The packed hearing was the second held by Chairman Darrell Issa, R-Calif., who, along with Sen. Charles Grassley, R-Iowa, is investigating allegations that ATF agents allowed 2,020 high-powered weapons, including AK-47s and .50-caliber sniper rifles, to "walk" to Mexico.
Fast and Furious, which began in Phoenix in November 2009 and ran until early 2011, was an effort by ATF officials to implement a Justice Department strategy that focused on identifying and investigating Mexican drug cartel networks, rather than just arresting individual illegal gun buyers, ATF officials testified Tuesday.
Concerns about the program erupted after guns linked to Fast and Furious straw buyers were found at the scene in Mexico where a Border Patrol agent was killed in December 2010.

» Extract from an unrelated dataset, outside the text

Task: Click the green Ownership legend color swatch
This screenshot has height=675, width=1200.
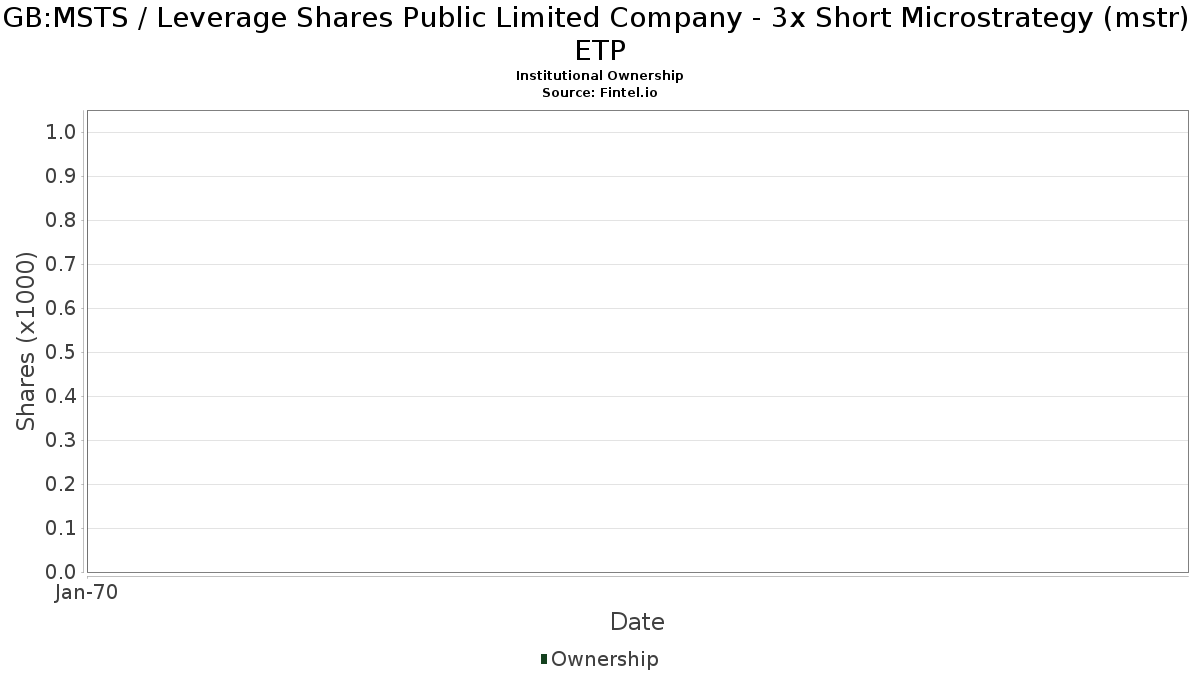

Under the plan, agents followed, watched and documented straw purchasers who bought guns from Phoenix-area stores to see where the guns would end up. One suspected trafficker illegally bought nearly 700 firearms during the operation. The agents also listened to a wiretap to try to gather intelligence about how the drug traffickers smuggled firearms into Mexico.
The most contentious questioning by lawmakers was of Bill Newell, a former ATF special agent in charge of the Phoenix field division who oversaw Fast and Furious. Newell insisted that he and his agents did not let guns "walk," a street term for letting guns go rather than arresting the suspected traffickers.
Newell said the goal of the operation was to disrupt and dismantle an entire drug cartel. In hindsight, he said, he should have conducted more frequent "risk assessments" and regretted not pressing the Phoenix prosecutors to wrap up the case more quickly.
Of the 2,020 firearms bought by straw purchasers from cooperating gun dealers during Fast and Furious, 227 have been recovered during criminal activity in Mexico and 363 have been recovered in the United States. An additional 1,430 remain on the street.